Approximately 70% of somatic piRNAs map to transposons or transposon fragments. Of these 90% are antisense to active transposons. Mapping piRNAs to genomic sequence has yielded a great insight into genomic structure and the piRNA system of transposon control: piRNAs are derived from large clusters of densely packed, inactive transposon copies and fragments. piRNA clusters are a conserved feature of piRNA biology. They generally span dozens to hundreds of kilobases and are located in the heterochromatin associated with centromeres or telomeres. In the case of Drosophila somatic follicle cells two piRNA-clusters dominate: The flamenco locus and cluster 20A. Follicle cell piRNAs from these clusters are derived from one DNA strand, meaning that transcription is unidirectional. In flamenco and cluster 20A, the transposon fragments are generally oriented antisense to the direction of transcription, explaining the strong antisense bias of somatic follicle cell piRNAs. A P-element insertion at the beginning of the flamenco cluster blocks piRNA production from the whole 180kb cluster, suggesting that the formation of long single stranded transcripts of piRNA clusters is a necessary stage of piRNA biogenesis. However, the mechanisms of piRNA generation are not clear. It appears likely that the long piRNA precursor transcripts are stochastically cut into smaller fragments. Piwi then selectively binds fragments with a 5′ uridine (75% of Piwi-bound piRNAs have a 5′ uridine residue), and the pre-piRNAs are then 3′ trimmed to generate the final piRNA.

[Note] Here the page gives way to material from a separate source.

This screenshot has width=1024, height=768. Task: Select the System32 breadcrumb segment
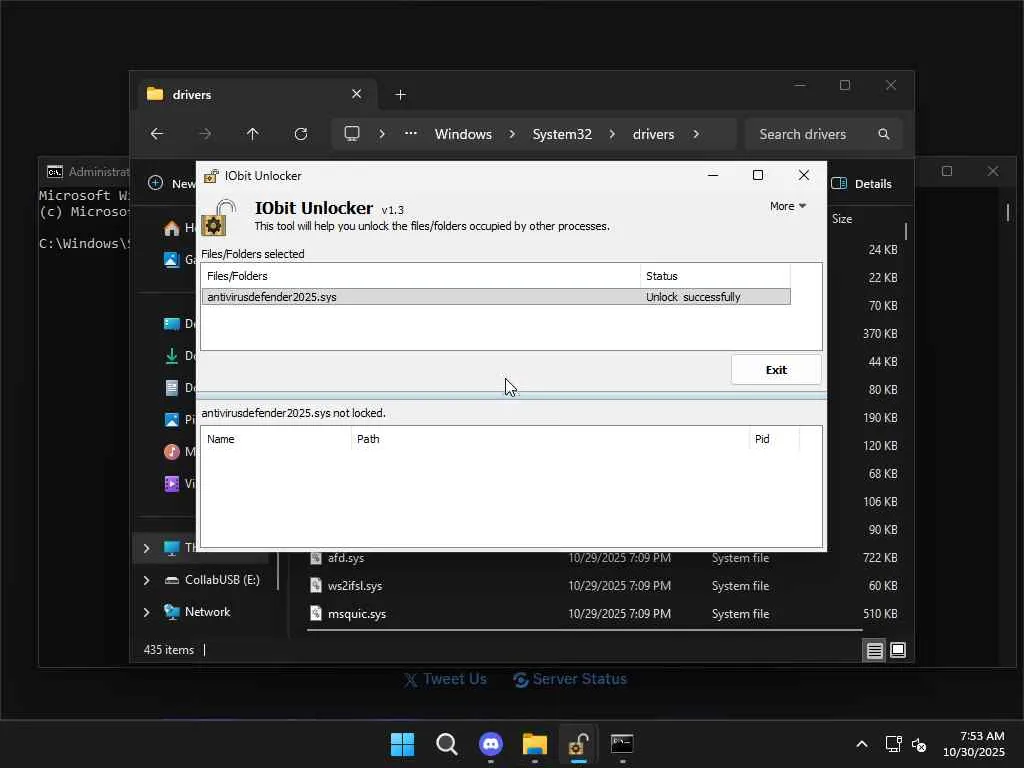pos(562,134)
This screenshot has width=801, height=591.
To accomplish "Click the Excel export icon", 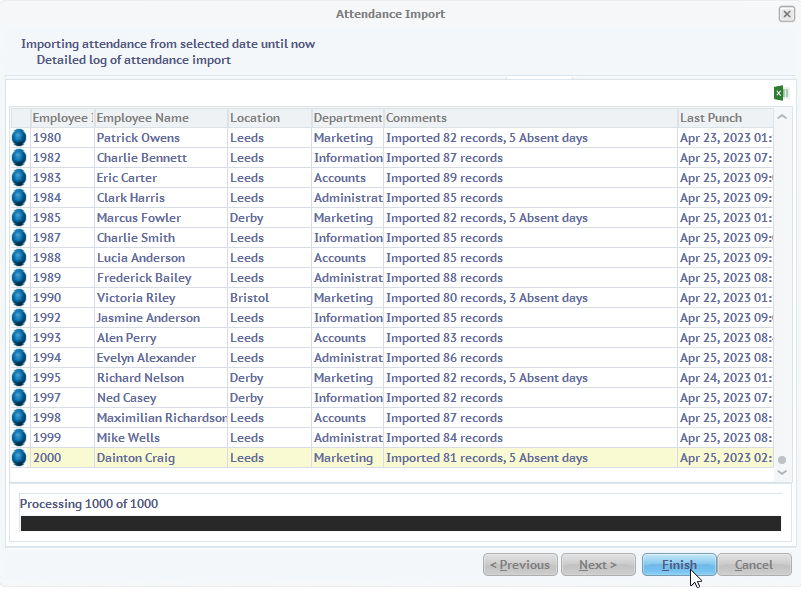I will click(x=781, y=93).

The germline piRNA pathway and ping-pong amplification.

In addition to Piwi, Drosophila ovarian germline cells express two related PIWI family Argonaute proteins: Aubergine (Aub) and AGO3. Unlike Piwi, which is localised to the nucleus, Aub and AGO3 are associated with an electron-dense peri-nuclear region of cytoplasm called nuage. Most importantly, they act together in a sophisticated piRNA amplification loop that is dependent on target expression, termed the ping-pong cycle. In a simplified version: Aub complexed with an antisense piRNA targets and slices a sense transcript of an active transposon, resulting in the production of novel sense piRNA species which are loaded onto AGO3. The AGO3-piRNA complexes then cleave complementary piRNA cluster transcripts, resulting in the production of novel antisense piRNA to be complexed with Aub. The ping-pong cycle results in the amplification of sets of antisense and sense piRNAs that are 10nt out of register with each other, suggesting the site of Aub slicer activity and providing a useful signal that shows that ping-pong amplification has occurred.

In the germline, more piRNA clusters are active, representing a larger spectrum of transposons. They are also expressed bi-directionally. An outstanding question is why this doesn’t trigger ping-pong amplification? The most likely reason is that the processes of piRNA biogenesis and transposon silencing are tightly localised and regulated. The roles of other proteins in these processes are starting to be understood. Proteins containing Tudor domains appear to be very important in the localisation and function of Aub and AGO3 in the nuage.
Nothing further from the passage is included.